Barigo
500 cm3 YB -1981
Les vrais débuts de la marque
Patrick Barigault pratique le motocross au début des années 70 et n'hésite pas à apporter des modifications à ses machines. Après avoir réalisé une première partie cycle pour un ami autour d'un moteur de Montesa 250, il est contracté par IMF pour confectionner une cinquantaine de cadres entre 1977 et 1978. Cette moto, munie d'un bloc de Honda 350 XL ne trouve pas beaucoup d'acheteurs à une époque où le deux temps est roi.
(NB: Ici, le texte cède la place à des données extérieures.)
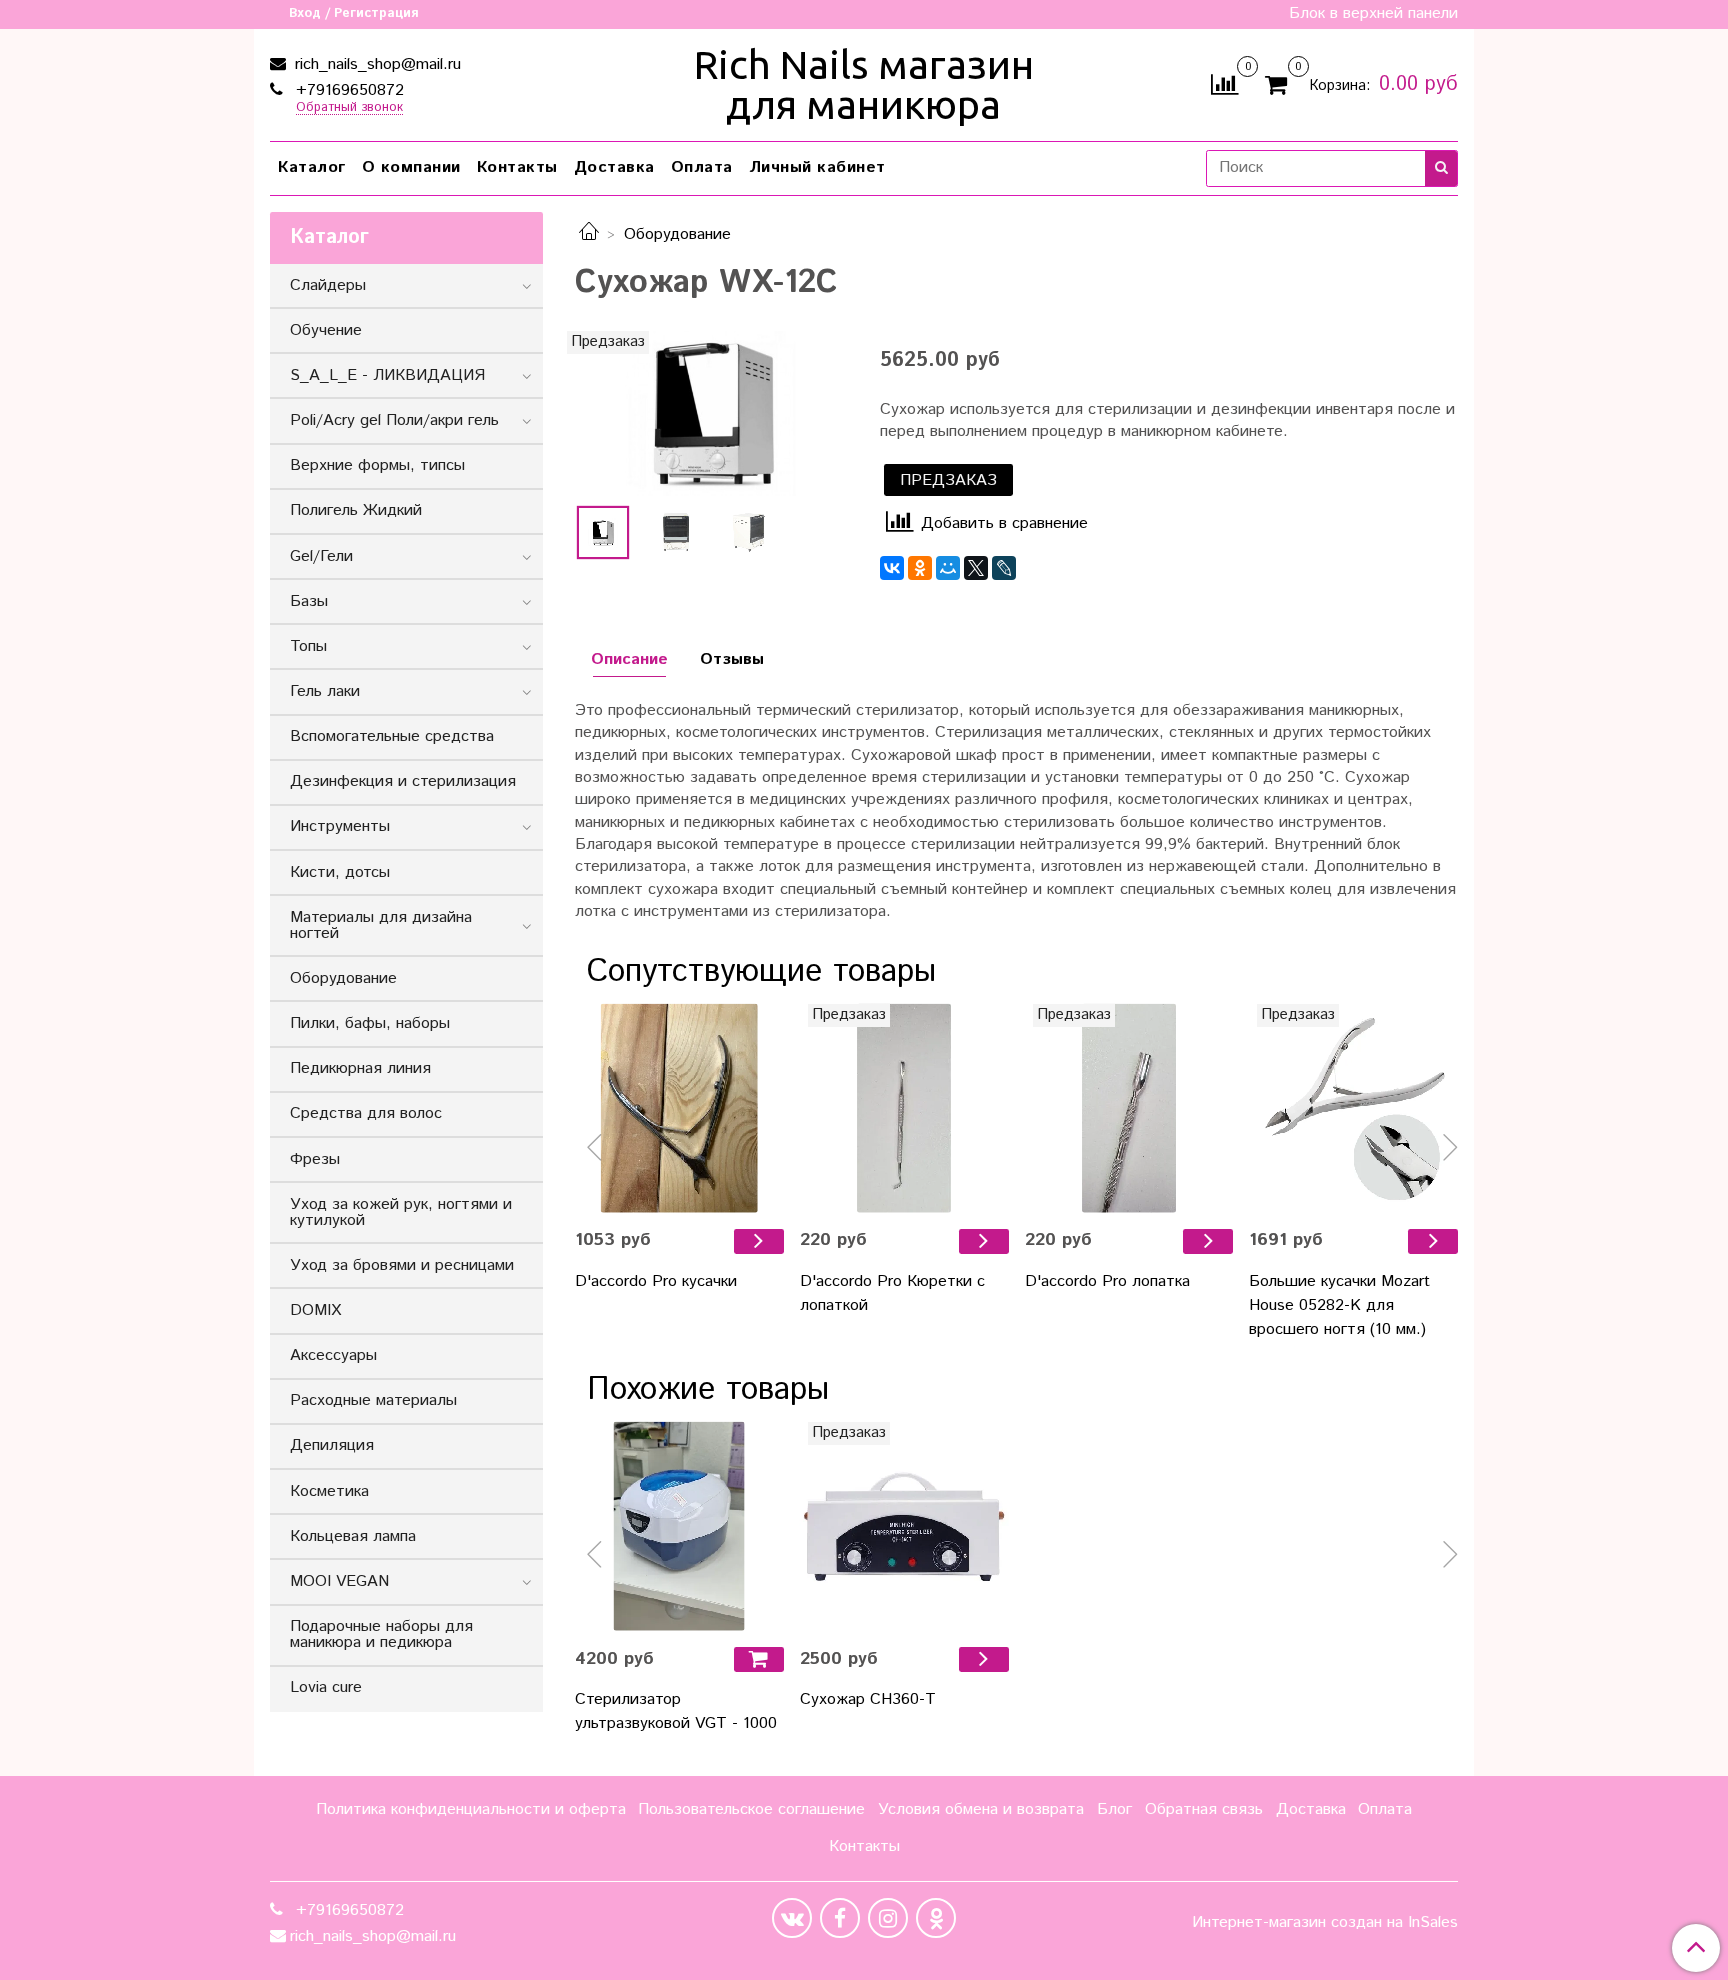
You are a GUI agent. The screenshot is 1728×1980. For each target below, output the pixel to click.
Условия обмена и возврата (981, 1809)
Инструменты (340, 826)
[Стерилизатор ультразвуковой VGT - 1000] (679, 1526)
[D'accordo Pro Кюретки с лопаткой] (904, 1108)
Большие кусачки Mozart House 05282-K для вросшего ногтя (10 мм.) (1339, 1305)
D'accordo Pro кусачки (656, 1281)
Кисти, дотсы (340, 872)
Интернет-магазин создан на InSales (1325, 1923)
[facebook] (840, 1918)
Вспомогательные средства (392, 736)
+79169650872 (347, 90)
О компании (411, 167)
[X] (976, 568)
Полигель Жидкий (356, 510)
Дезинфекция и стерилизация (403, 781)
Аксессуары (333, 1355)
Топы (308, 646)
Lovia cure (326, 1687)
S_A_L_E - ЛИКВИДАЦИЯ (387, 375)
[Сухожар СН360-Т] (904, 1526)
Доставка (614, 167)
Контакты (517, 167)
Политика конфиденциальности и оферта (471, 1809)
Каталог (312, 167)
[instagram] (888, 1918)
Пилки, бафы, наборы (370, 1023)
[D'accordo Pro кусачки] (679, 1108)
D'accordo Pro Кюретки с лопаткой (892, 1293)
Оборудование (677, 234)
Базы (309, 601)
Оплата (702, 167)
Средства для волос (366, 1113)
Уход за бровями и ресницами (402, 1265)
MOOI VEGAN (339, 1581)
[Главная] (589, 234)
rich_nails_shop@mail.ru (375, 64)
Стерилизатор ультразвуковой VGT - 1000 (676, 1711)
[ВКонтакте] (892, 568)
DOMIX (315, 1310)
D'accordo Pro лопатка (1107, 1281)
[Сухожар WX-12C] (711, 413)
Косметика (329, 1491)
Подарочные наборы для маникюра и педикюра (381, 1634)
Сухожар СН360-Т (868, 1699)
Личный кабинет (817, 167)
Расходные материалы (373, 1400)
Elle est ensuite construite à partir de 1979 par Otus, fabriquant marseillais surtout connu pour ses 50 et qui l'équipe de moteur Honda 500 XR ou XLS. En 1980, Patrick Barigault choisit de devenir constructeur à part entière et crée Barigo.
Partie cycle haut de gamme et moteur japonais
Pas de grandes séries en vue, mais une image forte tournée vers la compétition et la qualité. Le cadre simple berceau dédoublé sous le moteur reste similaire à celui de ses prédécesseuses, mais il choisit d'utiliser du tube 25CD4S, matériau de très haute qualité au standard aéronautique, à la place de tube Reynolds 531. Les châssis sont brasés pour éviter les contraintes thermiques de la soudure à l'arc. La brasure permet aussi une meilleure élasticité et résistance aux chocs. Le bras oscillant est en aluminium. Deux types de cadre différent existent, avec moteur de Honda 500 XR ou XLS (Barigo 500 HB), mécanique la plus moderne et performante de l'époque, ou avec le moteur de la Yamaha 500 XT (Barigo 500 YB), le plus répandu. Les équipements sont bien sûr de qualité, mais rien n'est figé pour cette construction à la demande du client : fourche Marzocchi, amortisseur Öhlins ou White Power, jante Akront, réservoir en aluminium ... Le tarif va de 4000 F pour un cadre et un bras oscillant à 15 000 F pour une partie cycle complète, au client de fournir le moteur. Une Yamaha 500 XT coûte 13 000 F en 1980. Enfin, la 500 HB peut être homologuée.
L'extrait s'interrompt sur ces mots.